The most dire climate-change predictions, which fuel the apocalyptic discourse that surrounds the issue, stem from a climate model known as RCP 8.5. According to RCP 8.5, by the year 2100, the Earth will warm 4.3 degrees Celsius, causing sea levels to surge and making many countries too hot to inhabit. But models are only as solid as the assumptions on which they rest, and RCP 8.5’s assumptions are wild, to put it mildly.

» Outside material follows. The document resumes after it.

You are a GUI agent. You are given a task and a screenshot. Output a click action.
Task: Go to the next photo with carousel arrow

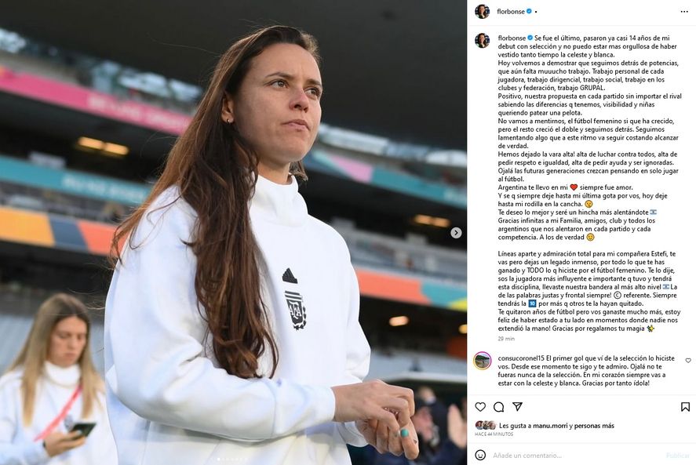(456, 233)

The model assumes that, despite coal’s declining market position and usage, and despite projections that it will continue to decline, worldwide per capita coal use will rise three- to six-fold over the next 50 years, coming to once again power our economies and heat our homes. It assumes that liquefied coal will even fuel our cars. It assumes that the rebirth of the coal industry will power so much growth that, by 2100, the poorest country on Earth today will have a higher GDP than today’s wealthiest countries currently do (while paradoxically also being too hot to inhabit). And it assumes that economic growth will be much less energy-efficient than it is today, which would represent the reversal of a decades-long trend.

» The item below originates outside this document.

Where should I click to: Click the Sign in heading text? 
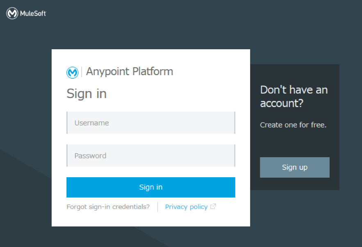(x=87, y=94)
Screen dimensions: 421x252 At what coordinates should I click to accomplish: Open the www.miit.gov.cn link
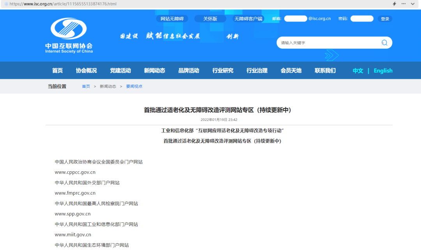pyautogui.click(x=73, y=234)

It should go without saying that none of these are even remotely safe assumptions.
Similarly, many dire predictions about climate change’s effects on weather patterns are overwrought. It is true that the latest report from the U.N.’s Intergovernmental Panel on Climate Change notes that fire weather, heavy precipitation, ecological and agricultural droughts, and heat waves are increasing in frequency. But it is also true that while heat waves have become more frequent since 1960, the Dust Bowl era of the 1930s remains the peak period of extreme heat in the U.S. Similarly, while weather conducive to wildfires has become more frequent, the global land area burned by wildfires has steadily decreased since the early 1900s, and much of the recent damage has been due to poor forest-management practices.
What’s more, there’s plenty of good news that can’t be fit into a spooky climate-change story. The IPCC’s most recent report notes no discernible long-term increase in flooding, hydrological and meteorological droughts, hurricanes, tornadoes, winter storms, extreme winds, thunderstorms, lightning, or hail. And humanity is better protected than it once was from those natural disasters that do happen: A recent study published in the peer-reviewed journal Global Environmental Change found that economic losses caused by climate-related disasters dropped 80 percent from 1980 to 2016.
If you can ignore the overblown rhetoric, there are fundamental truths to be reckoned with: Climate change is real, and human activity does indeed contribute to it. But irresponsible fearmongering only makes the problem harder to address.
According to the best evidence, the world is on track to hit emissions and warming levels that, as of a couple of years ago, would have been considered a success. For instance, according to leading industry publications, energy-related-emissions projections are in line with the (much cooler) climate model RCP 4.5, which the 2018 U.S. National Climate Assessment heralded as a low-emissions policy-success scenario. It’s likely that global “peak per capita CO2 emissions” were reached several years ago. Major independent energy-research organizations such as the International Energy Agency predict that annual per capita CO2 emissions will decline in the decades to come, and it’s likely that global CO2 emissions from fossil fuels are on the brink of a long plateau. The best computer models predict that by 2100, the Earth will be 2.2 degrees Celsius warmer than it was in 1850. That will certainly cause environmental changes, but it doesn’t constitute an existential threat.
Nor are we humans without tools to ameliorate the problem. Adaptive engineering, carbon–offset and water markets, and the continued growth of more environmentally conscious ways of producing the goods and services needed for modern life can all lessen climate change and its effects.
So, as Halloween arrives amid the U.N. Climate Change Conference this year, leaders should ditch the Grim Reaper costumes and don more reasonable attire. With level heads and the right policies, they can both protect the environment and provide a better life for billions around the globe.